Scheduling solution and task execution
From: Developing big data solutions on Microsoft Azure HDInsight
Many data processing solutions are based on workflows containing recurring tasks that must execute at specific times. Data is often uploaded and processed as batches on regular schedules, such as overnight or at the end of each month. This may depend on a number of factors such as when all of the source data is available, when the processed results must be available for data consumers, and how long each step in the process takes to run.
Typically, initiation of an entire end-to-end solution or an individual task is one of the following types:
- Interactive: The operation is started on demand by a human operator. For example, a user might run a PowerShell script to provision a cluster.
- Scheduled: The operation is started automatically at a specified time. For example, the Windows Task Scheduler application could be used to run a PowerShell script or custom tool automatically at midnight to upload daily log files to Azure storage.
- Triggered: The operation is started automatically by an event, or by the completion (or failure) of another operation. For example, you could implement a custom Windows service that monitors a local folder. When a new file is created, the service automatically uploads it to Azure storage.
After the initial process or task has been started, it can start each sub-process automatically. Alternatively, you can start them on a scheduled basis that allows sufficient time for all dependent sub-processes to complete.
This topic discusses two different scheduling aspects for automated solutions:
- Scheduling automated tasks
- Scheduling data refresh in consumers
Scheduling automated tasks
Regardless of how you decide to implement the automated tasks in your big data process, you can choose from a variety of ways to schedule them for execution automatically at a specific time. Options for scheduling tasks include:
Windows Task Scheduler. You can use the Task Scheduler administrative tool (or the schtasks.exe command line program) to configure one-time or recurring commands, and specify a wide range of additional properties and behavior for each task. You can use this tool to trigger a command at specific times, when a specific event is written to the Windows event log, or in response to other system actions. Commands you can schedule with the Windows Task Scheduler include:
- Custom or third party application executables and batch files.
- PowerShell.exe (with a parameter referencing the PowerShell script to be run).
- DTExec.exe (with a parameter referencing the SSIS package to be run).
Note
See Task Scheduler Overview in the TechNet Library for more information about automating tasks with the Windows Task Scheduler.
SQL Server Agent. The SQL Server Agent is a commonly used automation tool for SQL Server related tasks. You can use it to create multistep jobs that can then be scheduled to run at specific times. The types of step you can use include the following:
- Operating System (CmdExec) steps that run a command line program.
- PowerShell steps that run specific PowerShell commands.
- SQL Server Analysis Services (SSAS) Command steps; for example, to process an SSAS data model.
- SQL Server Integration Services (SSIS) Package steps to run a SSIS packages.
- Transact-SQL steps to run Transact-SQL commands in a SQL Server database.
Note
See SQL Server Agent for more information about how you can automate tasks using SQL Server Agent.

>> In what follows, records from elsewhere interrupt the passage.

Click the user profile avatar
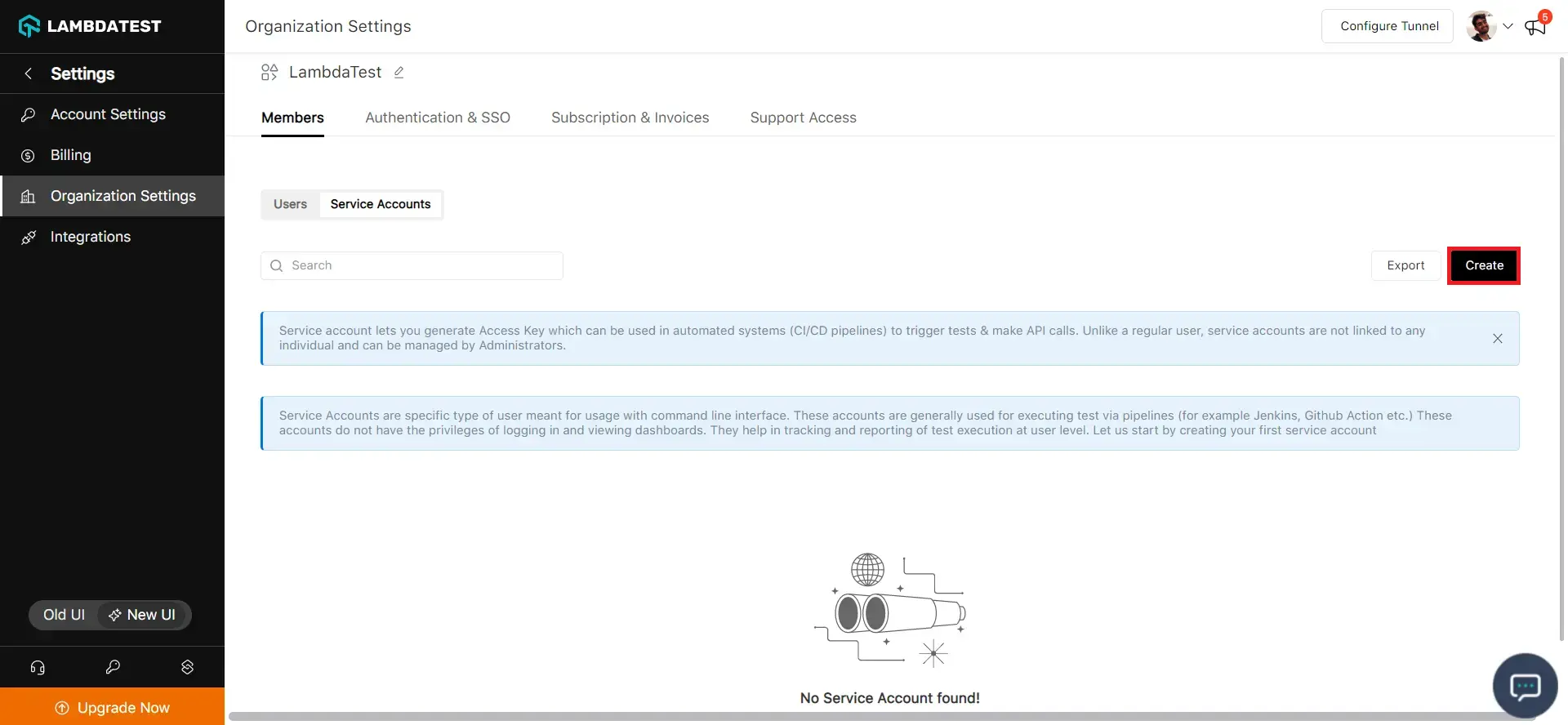This screenshot has width=1568, height=725. pos(1481,26)
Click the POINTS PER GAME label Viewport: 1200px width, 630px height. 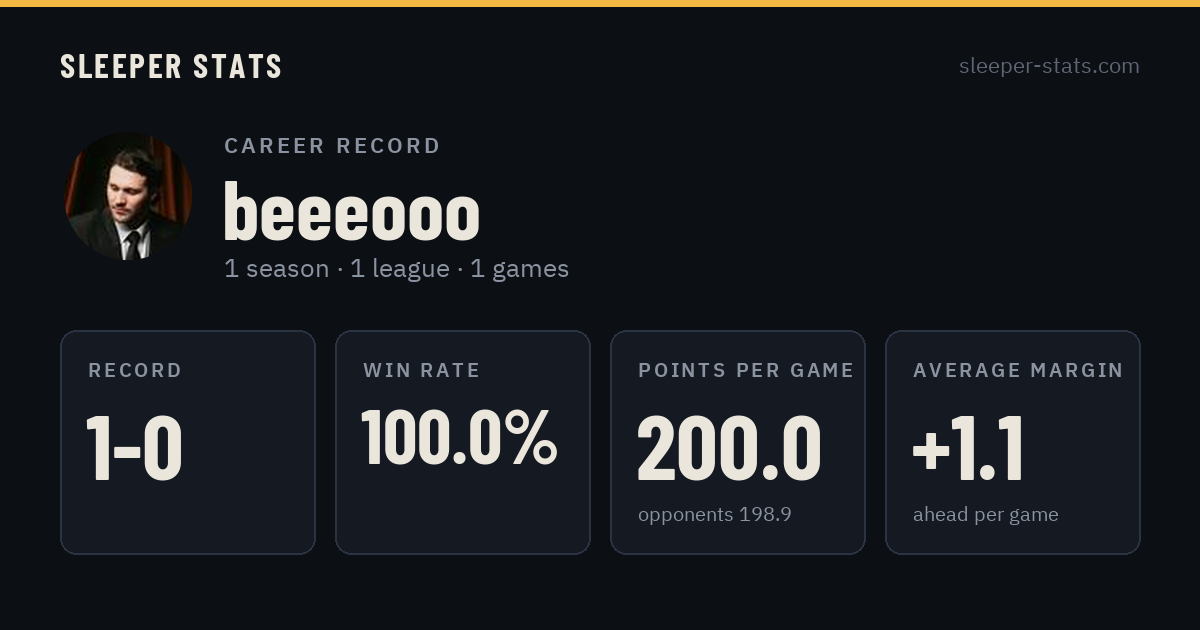click(746, 371)
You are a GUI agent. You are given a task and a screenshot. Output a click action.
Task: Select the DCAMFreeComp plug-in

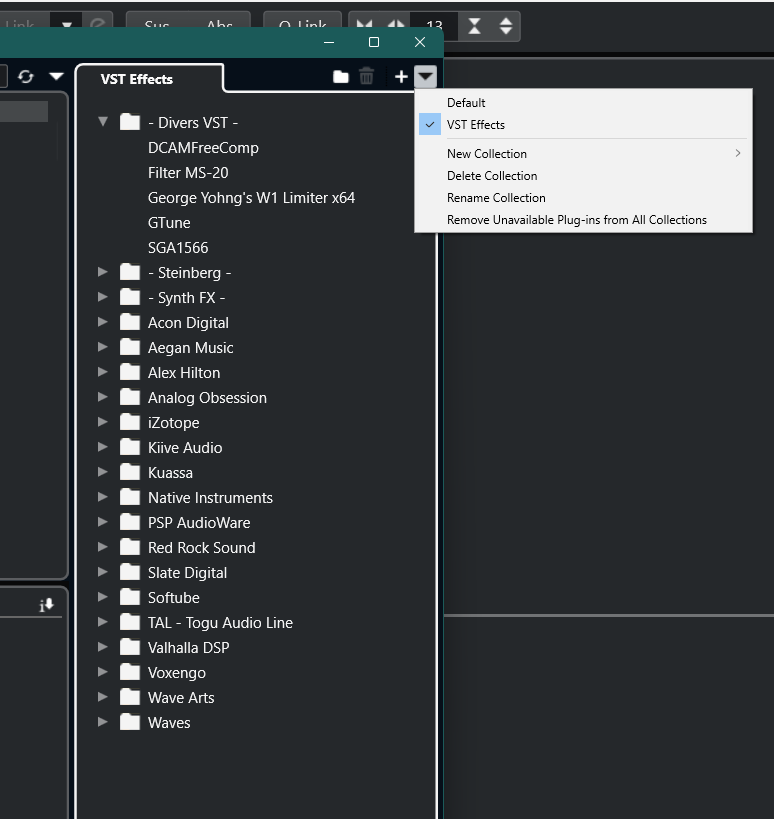(x=203, y=148)
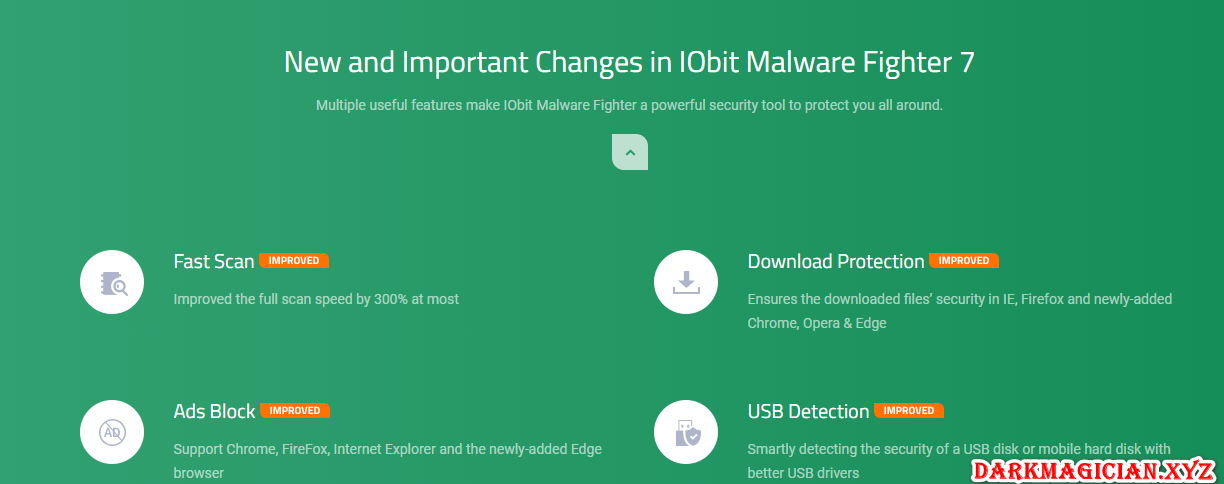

SQL Server Agent offers greater flexibility and manageability than Windows Task Scheduler, but it requires a SQL Server instance. If you are already planning to use SQL Server, and particularly SSIS, in your solution then SQL Server Agent is generally the best way to automate scheduled execution of tasks. However, Windows Task Scheduler offers an effective alternative when SQL Server is not available.
You may also be able to use the Azure Scheduler service in your Azure cloud service applications to execute some types of tasks. Azure Scheduler can make HTTP requests to other services, and monitor the outcome of these requests. It is unlikely to be used for initiating on-premises applications and tasks. However, you might find it useful for accessing an HDInsight cluster directly to perform operations such as transferring data and performing management tasks within the cluster—many of these tasks expose a REST API that Azure Scheduler could access. For more information see Azure Scheduler on the Azure website.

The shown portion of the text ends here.